My notes for this one say "masterpiece of subtlety" which is damn hard to carry off with 100 words and only 95 of your own choosing.


Email me with your mailing address and we'll get you enrolled at Crimespree! (Hurry! The deadline for Ruth to get the DeathStar is Monday!)


Sandra Cormier said...

I was a finalist!! First time ever! Woop! Thanks for the fun contest, Janet.

Terri Lynn Coop said...

Honored to be on the finalist list with these fantastic stories and writers. Congrats to Tanis, the last two lines were beverage-spew worthy, I never saw them coming.


Rob Brunet said...

Way to go, Tanis! Gotta love your work-a-day bad gals.

Colin Smith said...

Well done, Tanis!

Another challenging contest, Janet. Thanks. :)

Tanis Mallow said...

Eek - very exciting news. Thanks everyone. There were some terrific (and to quote Terry Lynn Coop) "beverage-spew worthy" stories. Thanks as always, Janet, for your continued support of us writerly chum.
I sent my address to your Fine Print email, hope that's the correct one.

Support Death Star for Ruth! *Fist Pump*


Tanis Mallow said...

Oops that should have read: Terri. Sorry, Terri.

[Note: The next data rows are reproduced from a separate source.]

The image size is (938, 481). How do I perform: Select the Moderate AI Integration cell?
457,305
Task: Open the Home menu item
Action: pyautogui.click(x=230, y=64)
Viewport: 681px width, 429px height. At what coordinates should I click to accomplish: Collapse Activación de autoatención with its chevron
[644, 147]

Rachel Schieffelbein said...

Congratulations, Tanis! Great story!

KayC said...

A worth winner - well done Tanis.
I got a real buzz just out of being a finalist, so thanks for the great opportunity Janet.

Kelly Johnson said...

Congrats Tanis!

And thanks for the special recognition! I'll get started on those t-shirts.

Tanis Mallow said...

Thanks guys!

Lynn(e) Schmidt said...

Congrats Tanis!

Thanks Janet for having me as a finalist :):):)

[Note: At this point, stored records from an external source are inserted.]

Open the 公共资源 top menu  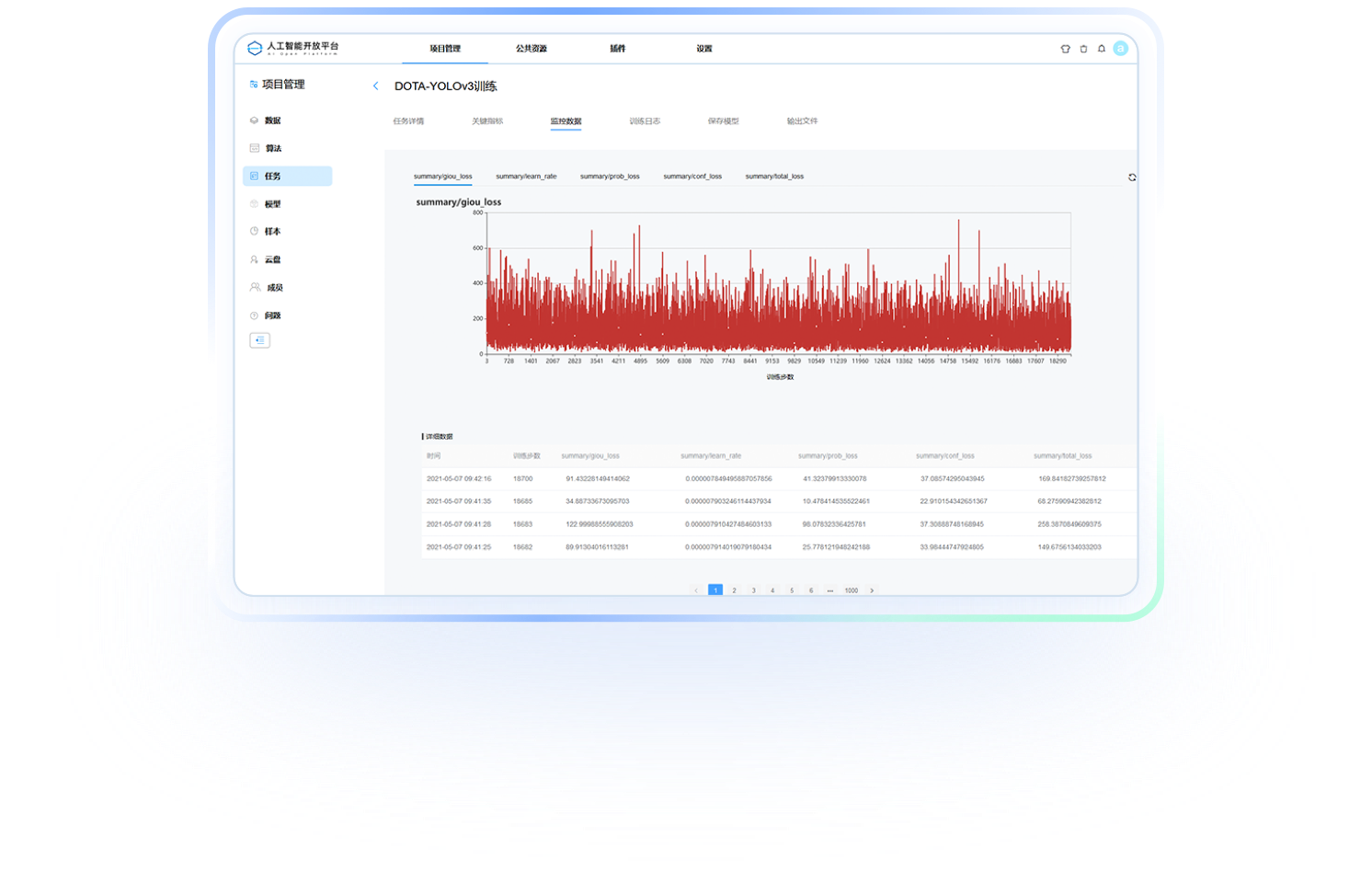[531, 49]
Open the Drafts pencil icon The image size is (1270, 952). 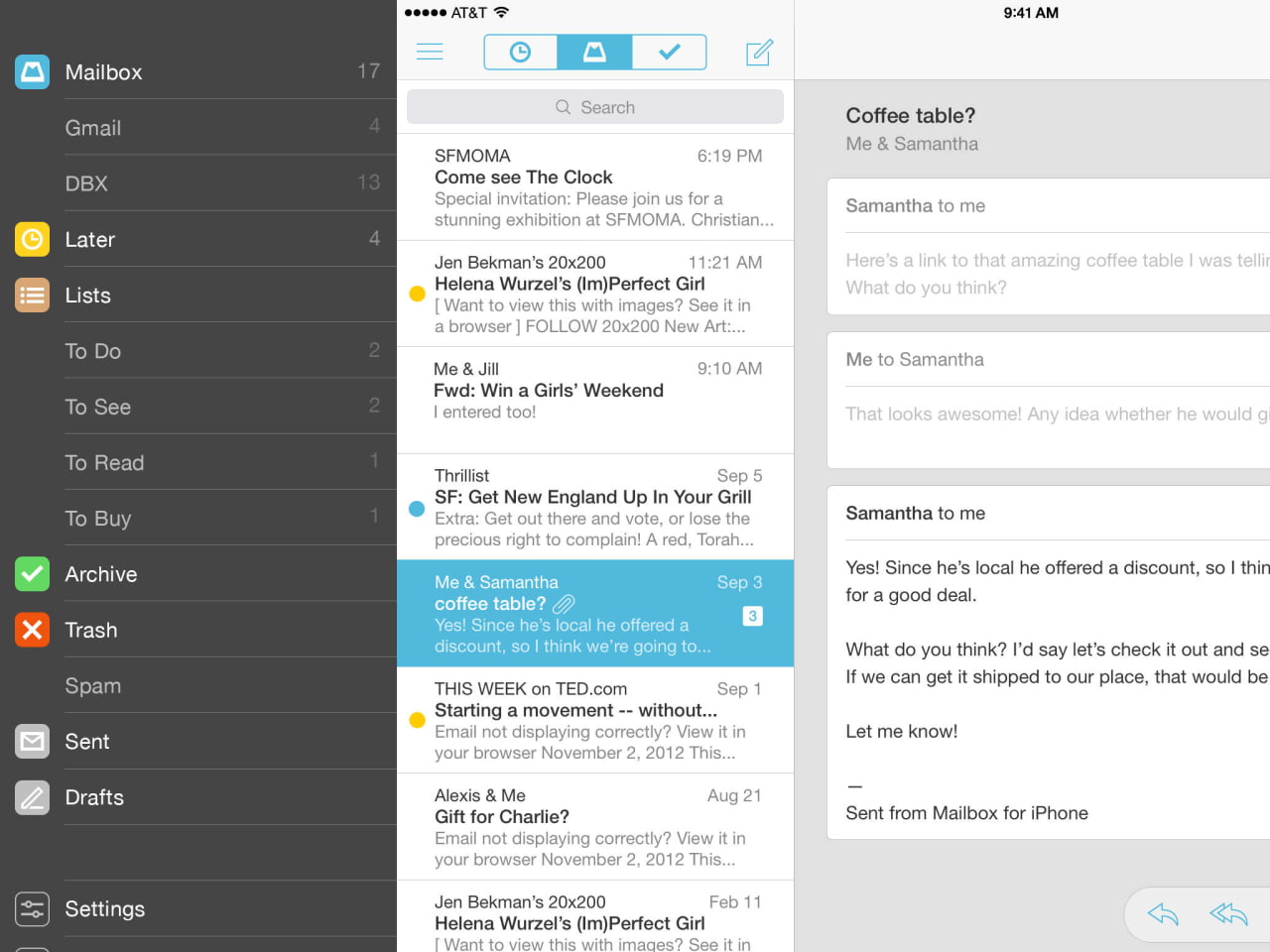(31, 796)
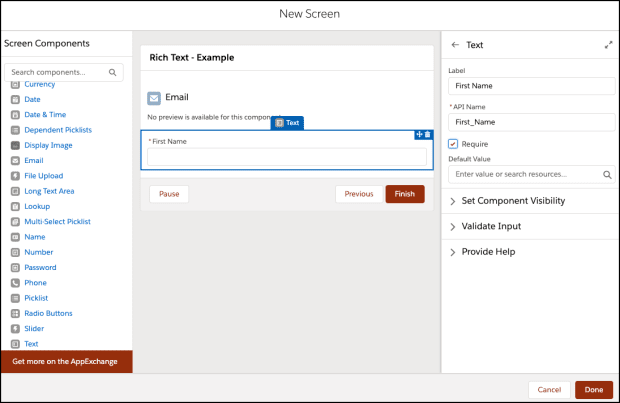Click the API Name text field
Viewport: 620px width, 403px height.
(530, 121)
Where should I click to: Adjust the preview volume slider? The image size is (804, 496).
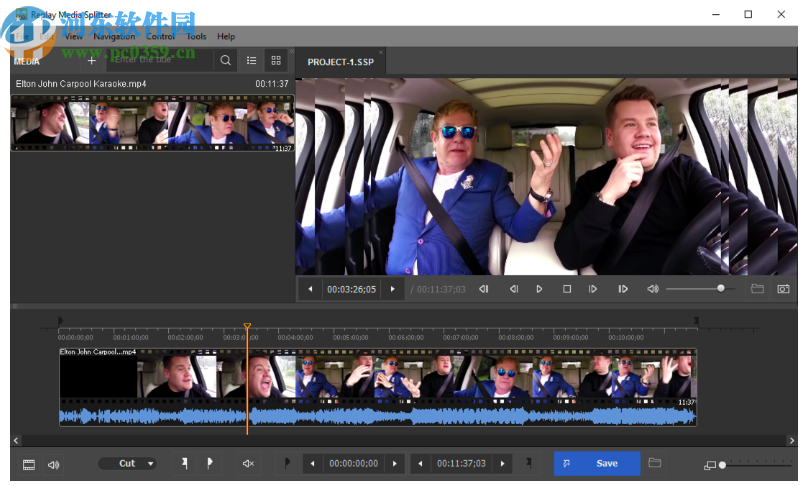coord(720,289)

Anna Roberts Moore said...

Wait. What? Did I get special recognition or just a mention? Whichever it was, thank you, Janet! I think I might use mine as the beginning of a short story . . . to find out what the what is.
Congratulations, Tanis!
Also enjoyed yours Lynn(e) and Terri Lynn.

Anonymous said...

Really good stuff, Tanis.

Janet Reid said...

Anna, quite right that the caption did not accurately convey the recognition. Thus, revised!